What the task requires:
In the records below, begin at the line that has "This screenshot has width=1024, height=605." and stop after the line that has "pos(312,510)". Rewrite only those lines with "icon" swapped for "button" and everything else unchanged, leaving out the pictures.

━━━━━━━━━━━━━━━━━━━━

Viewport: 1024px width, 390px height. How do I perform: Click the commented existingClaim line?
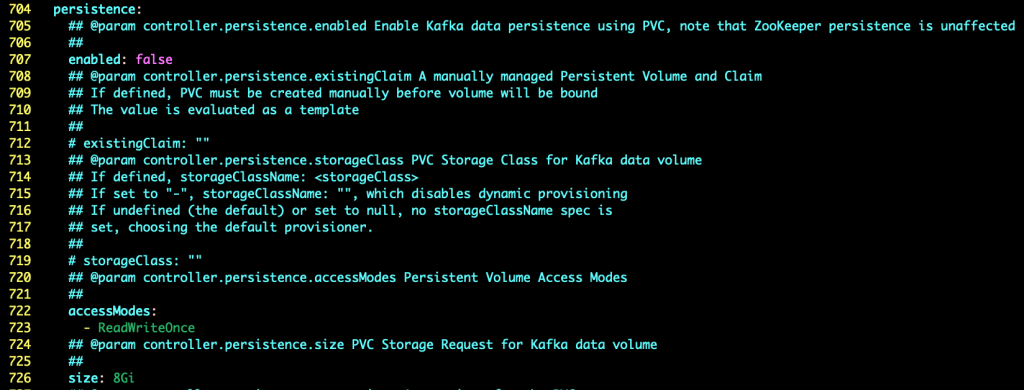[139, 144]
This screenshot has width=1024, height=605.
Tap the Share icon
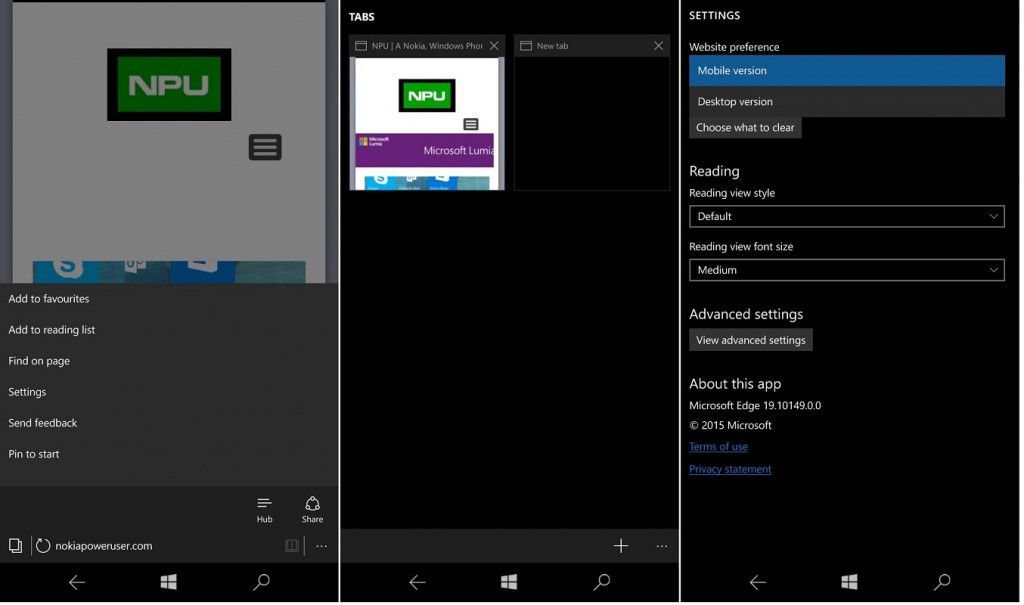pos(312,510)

━━━━━━━━━━━━━━━━━━━━

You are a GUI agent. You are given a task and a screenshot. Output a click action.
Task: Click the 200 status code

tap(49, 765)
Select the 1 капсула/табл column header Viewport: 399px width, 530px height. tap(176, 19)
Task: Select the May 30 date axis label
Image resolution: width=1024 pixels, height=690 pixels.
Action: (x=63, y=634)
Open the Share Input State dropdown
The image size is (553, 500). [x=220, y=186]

━━━━━━━━━━━━━━━━━━━━

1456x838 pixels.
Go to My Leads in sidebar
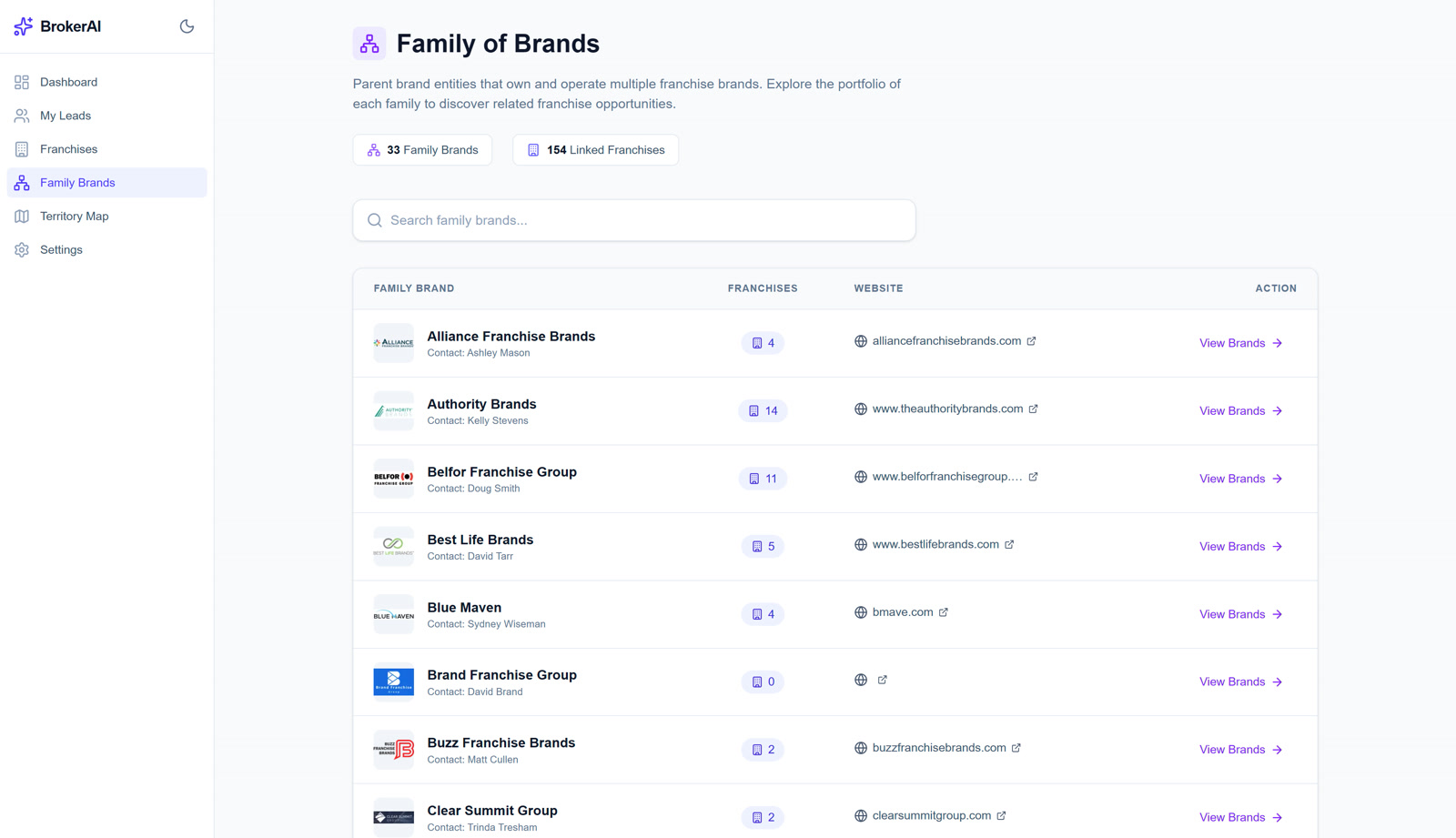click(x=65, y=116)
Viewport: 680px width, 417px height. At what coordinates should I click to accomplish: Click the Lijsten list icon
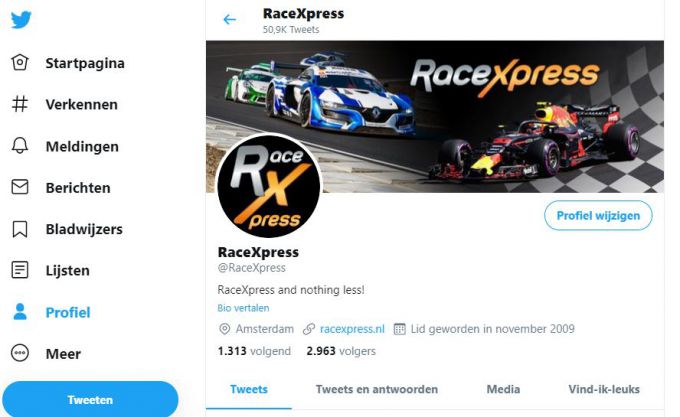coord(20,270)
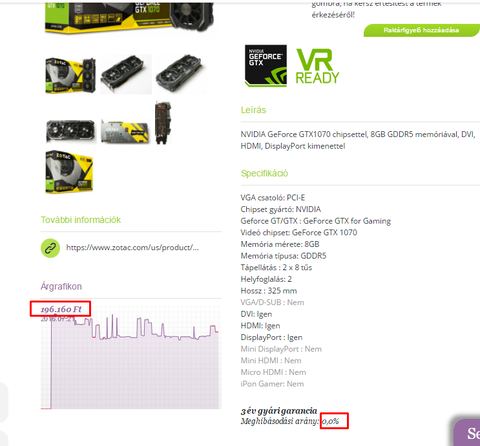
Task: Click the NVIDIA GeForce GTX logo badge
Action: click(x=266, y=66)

━━━━━━━━━━━━━━━━━━━━

Task output:
This screenshot has width=1024, height=605.
Tap the Share button
pos(312,510)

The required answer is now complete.